Os princípios da demonstração e o princípio da não-contradição

As premissas e os princípios da demonstração são colhidos por indução ou por intuição. A esse propósito, deve-se notar que, antes de mais nada, cada ciência assume premissas e princípios próprios, isto é, premissas e princípios que só a ela são peculiares.

Em primeiro lugar, assume a existência do âmbito, ou melhor (em termos lógicos), a existência do sujeito em tomo do qual verterão todas as suas determinações, que Aristóteles chama de gênero-sujeito. Por exemplo: a aritmética assume a existência da unidade e do número, a geometria a existência da grandeza espacial e assim por diante. E cada ciência caracteriza o seu sujeito pelo caminho da definição.

Em segundo lugar, cada ciência trata de definir o significado de uma série de termos que lhe pertencem (a aritmética, por exemplo, define o significado de pares, ímpares etc.; a geometria define o significado de comensurável, incomensurável etc.), mas não assume a sua existência e sim a demonstra, provando preci­samente que se trata de características que competem ao seu objeto.

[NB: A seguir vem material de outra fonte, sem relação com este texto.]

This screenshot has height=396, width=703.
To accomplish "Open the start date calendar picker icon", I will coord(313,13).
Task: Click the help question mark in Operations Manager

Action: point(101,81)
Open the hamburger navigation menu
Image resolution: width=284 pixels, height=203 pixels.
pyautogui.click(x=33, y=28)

Em terceiro lugar, para poder fazer isso, as ciências devem fazer uso de certos “axiomas”, ou seja, proposição verdadeiras de verdade intuitiva. E são esses os princípios por força dos quais acontece a demonstração. Um exemplo de axioma é o Seguinte: “Se de iguais tiram-se iguais, restam iguais.”

Entre os axiomas, há alguns que são “comuns” a várias ciências (como o axioma citado), outros a todas as ciências, sem exceção, como o princípio da não-contradição (não se pode negar e afirmar dois predicados contraditórios do mesmo sujeito no mesmo tempo e na mesma relação) ou o do terceiro excluído (não é possível haver um termo médio entre dois contraditórios). São os famosos princípios que podem ser chamados transcendentais, isto é, válidos para toda forma de pensar enquanto tal (porque válidos para todo ente enquanto tal), sabidos por si mesmos e, portanto, primários. Eles são as condições incondicionadas de toda demonstração e, obviamente, são indemonstráveis, porque toda forma de demons­tração os pressupõe. No quarto livro da Metafísica, Aristóteles mostrou que é possível uma espécie de prova dialética por “refuta­ção” (élenchos) desses princípios supremos. E a refutação consiste em mostrar que quem quer que negue esses princípios é obrigado a usá-los precisamente para negá-los. Quem diz que “o princípio da não-contradição não vale”, por exemplo, se quiser que essa asser­tiva tenha sentido, deve excluir a assertiva a esse contraditório, isto é, deve aplicar o princípio da não-contradição exatamente no momento em que o nega. E assim são todas as verdades últimas: para negá-las, somos obrigados a fazer uso delas e, portanto, a reafirmá-las.